- Excerpt -
------------------------------------

Abstract. Archival documents are difficult to recognize because they are often damaged. Moreover, variations between documents are important even for documents having a priori the same structure. A recognition system to overcome these difficulties needs an external knowledge. Therefore we present a recognition system using an user description. To use table descriptions in analyzing the image, our system uses final intersections, intersections of two rulings with a close extremity of one or each of these two rulings. We present some results to show how our system can recognize tables with a general description and how it can deal with noise with a more precise description. Keywords: archival documents, table structure analysis, knowledge specification.

------------------------------------

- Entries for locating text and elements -
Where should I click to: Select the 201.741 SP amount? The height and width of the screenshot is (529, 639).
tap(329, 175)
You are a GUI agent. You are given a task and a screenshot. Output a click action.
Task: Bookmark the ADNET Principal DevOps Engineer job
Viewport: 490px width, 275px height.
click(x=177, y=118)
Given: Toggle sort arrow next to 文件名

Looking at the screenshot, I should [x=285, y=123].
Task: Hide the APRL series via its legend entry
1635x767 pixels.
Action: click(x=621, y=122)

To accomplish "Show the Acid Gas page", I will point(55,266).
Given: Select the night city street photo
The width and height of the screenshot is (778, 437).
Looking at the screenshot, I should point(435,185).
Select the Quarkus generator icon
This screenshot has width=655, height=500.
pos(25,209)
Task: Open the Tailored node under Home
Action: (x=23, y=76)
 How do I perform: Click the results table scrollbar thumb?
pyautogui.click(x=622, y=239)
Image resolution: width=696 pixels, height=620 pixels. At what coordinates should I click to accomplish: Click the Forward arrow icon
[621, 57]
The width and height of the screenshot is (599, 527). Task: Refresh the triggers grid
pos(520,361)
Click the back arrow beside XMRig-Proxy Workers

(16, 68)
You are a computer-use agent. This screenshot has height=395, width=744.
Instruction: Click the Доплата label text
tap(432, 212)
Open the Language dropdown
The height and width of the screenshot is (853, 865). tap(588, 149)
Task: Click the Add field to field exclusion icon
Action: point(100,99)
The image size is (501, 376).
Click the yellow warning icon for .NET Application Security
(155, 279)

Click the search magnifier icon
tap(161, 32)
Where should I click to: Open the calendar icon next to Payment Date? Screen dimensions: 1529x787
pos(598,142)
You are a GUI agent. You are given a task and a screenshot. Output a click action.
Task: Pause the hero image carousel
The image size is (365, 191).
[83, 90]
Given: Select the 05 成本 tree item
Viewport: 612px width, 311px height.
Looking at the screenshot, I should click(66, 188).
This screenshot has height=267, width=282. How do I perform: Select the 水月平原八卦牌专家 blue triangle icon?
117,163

------------------------------------

- What to work on -
• 1. List the keywords given at the end of the abstract on recognizing tables in archival documents.
• 2. Please write the next part of the abstract on recognizing tables in archival documents, picking up after its keyword line.

- The answers -
• 1. archival documents, table structure analysis, knowledge specification

• 2.
1 Introduction Many works were carried out on table recognition [9] but very few were carried out on tables of archival documents. These documents are difficult to analyze because they are often damaged due to their age and conservation. The rulings can be broken and skewed or curved. Another difficulty is that paper is thin, ink bleeds through the paper, thus rulings of flip side can be visible. That is why, these tables are very difficult to recognize. We want also to recognize sets of documents with a same logical structure whose the physical structure can change from one page to the next one. To overcome these difficulties, a recognition system needs to have an a priori knowledge. Therefore we propose a recognition system using a user description from a language. This language allows to define the logical and the physical structures of tables. The advantage of our language is to describe in the same specification a logical structure with important variations in physical structures (figure 4). In this paper, we will first present the related work on table representations and on archival document recognition. In Section 3 we propose a language to describe tables. Section 4 explains how our recognition system works and uses table descriptions. Before concluding our work, we will show with some results that our system can recognize very different kinds of tables with a same general description and can also recognize noisy and very damaged tables with a more precise description.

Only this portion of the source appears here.